*WHAT YOU NEED TO DO*.
Find the word "pixels" in the listing. Copy out each line where it occurs.

:: DATA SHOWN ::

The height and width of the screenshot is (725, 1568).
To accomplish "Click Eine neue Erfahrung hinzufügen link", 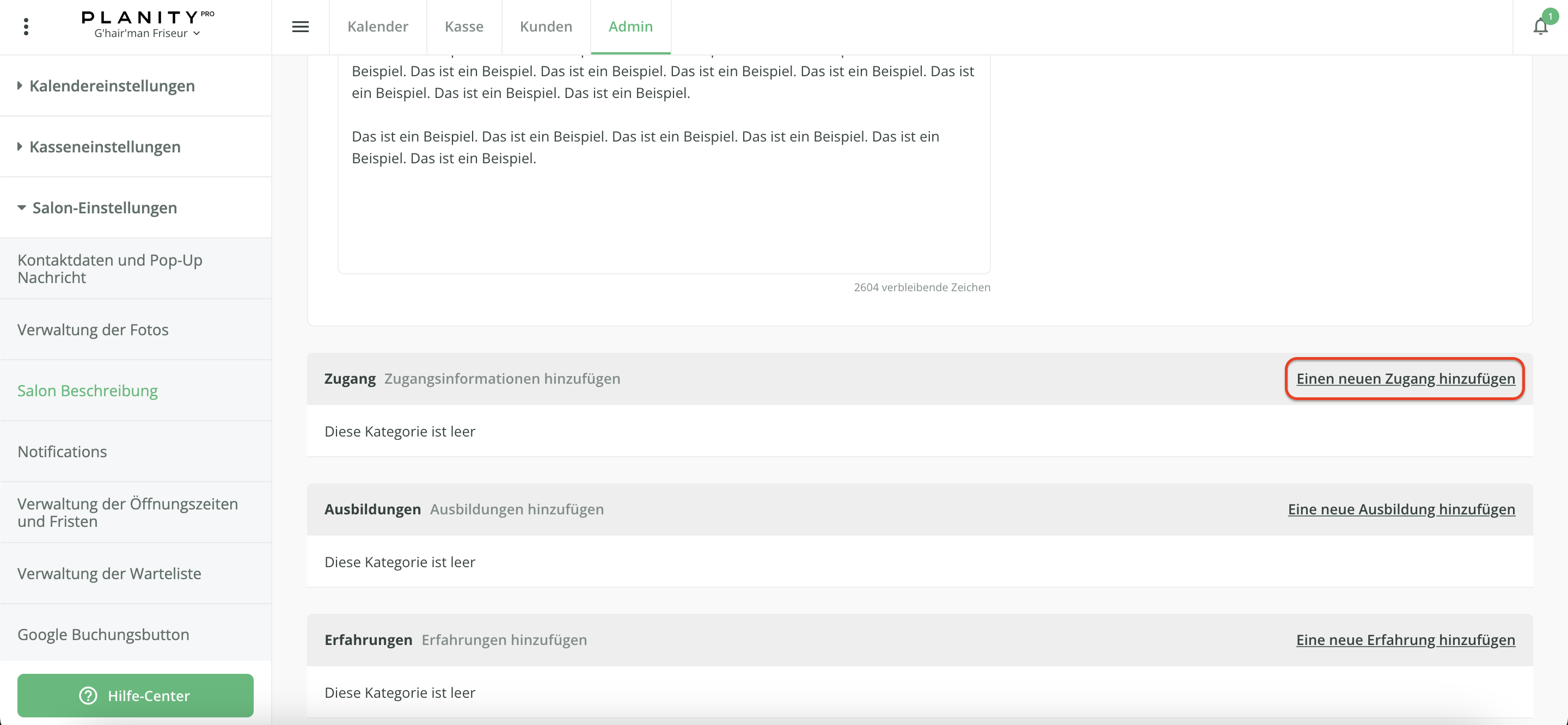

:::
:: DATA SHOWN ::

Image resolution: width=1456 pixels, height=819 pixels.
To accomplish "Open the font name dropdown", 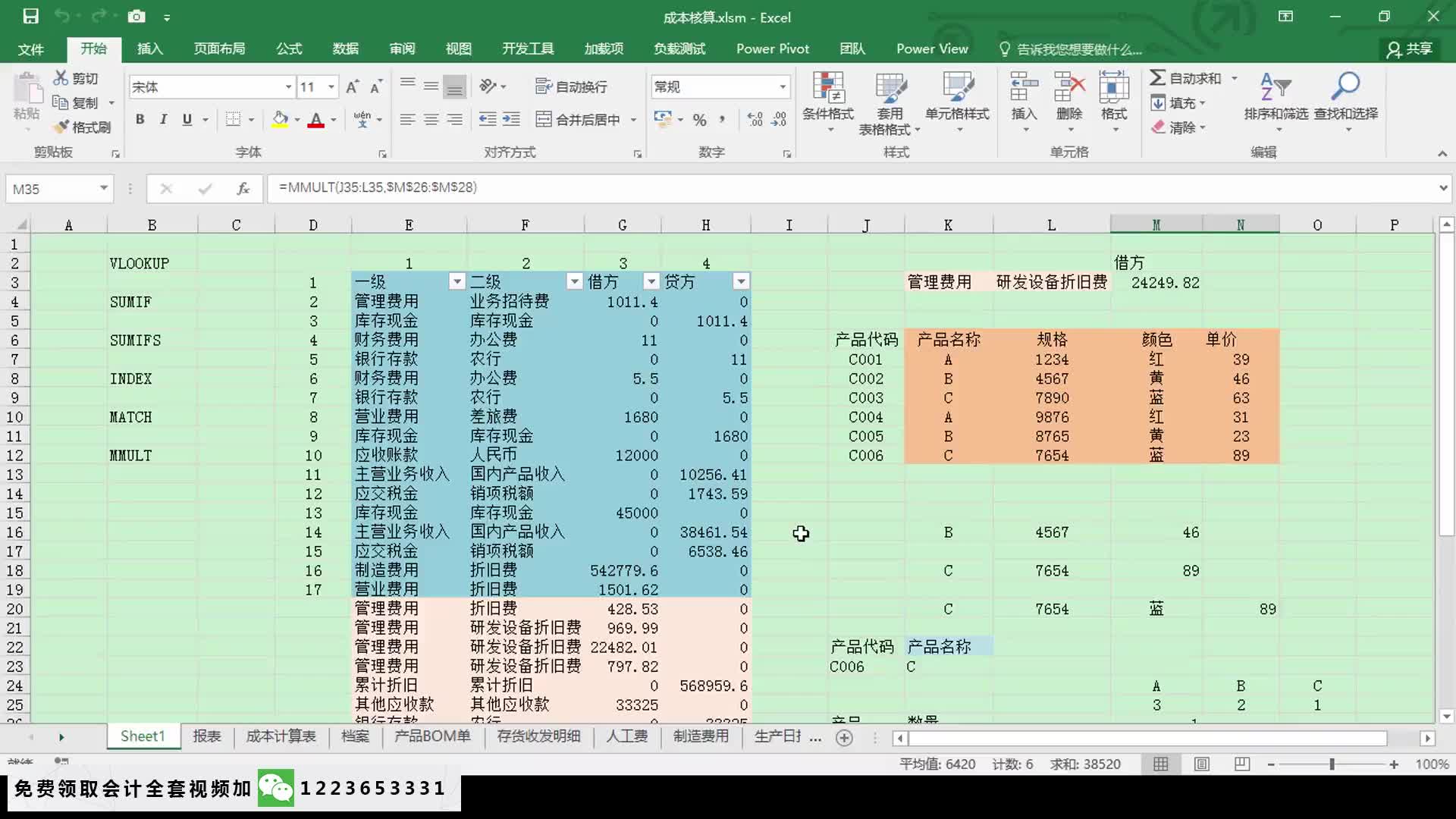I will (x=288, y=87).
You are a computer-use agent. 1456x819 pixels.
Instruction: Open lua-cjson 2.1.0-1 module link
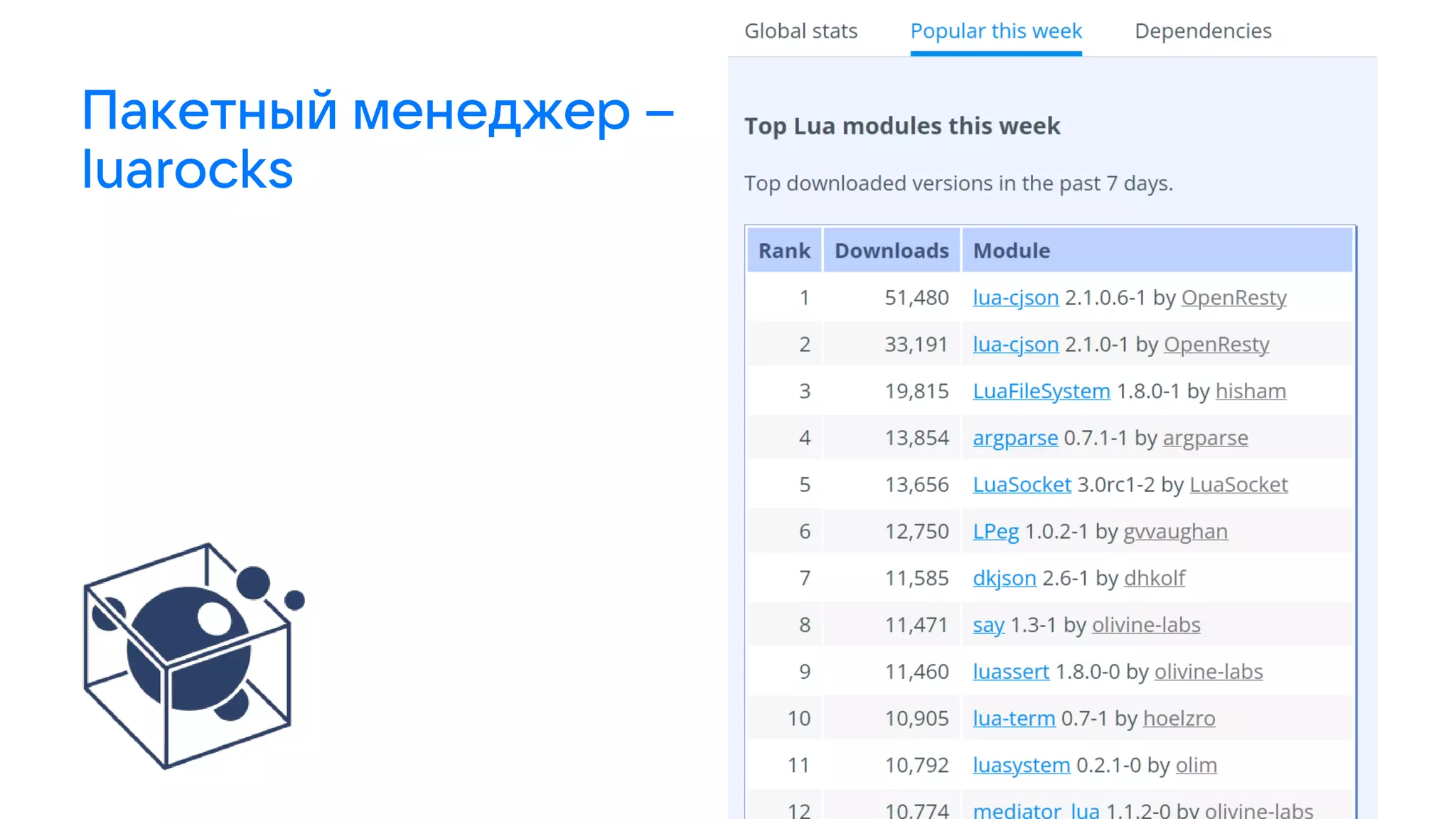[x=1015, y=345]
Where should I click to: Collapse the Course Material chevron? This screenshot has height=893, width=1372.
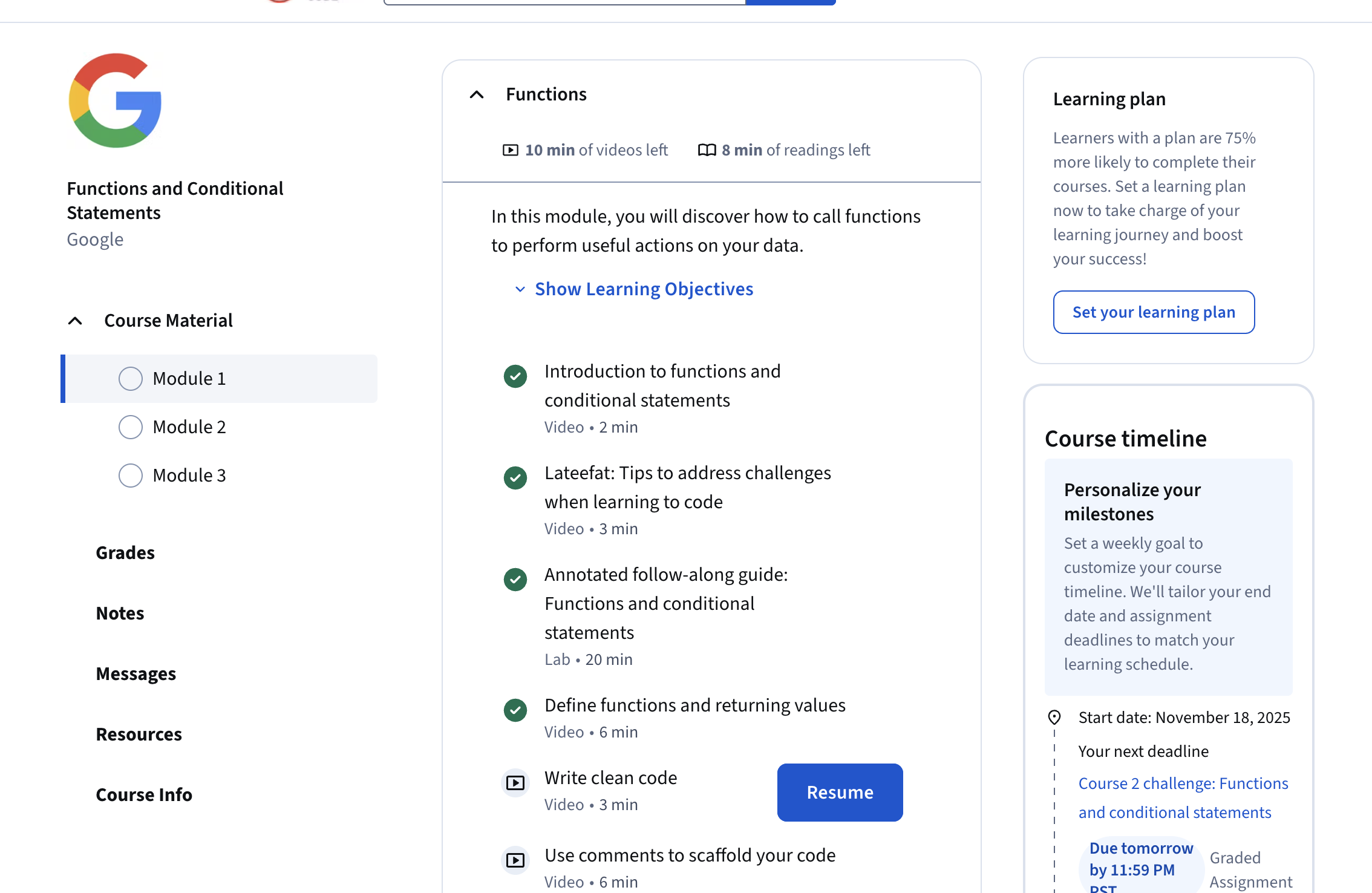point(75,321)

:::

*ANSWER SECTION*.
Image resolution: width=1456 pixels, height=819 pixels.
You are a computer-use agent. 1456x819 pixels.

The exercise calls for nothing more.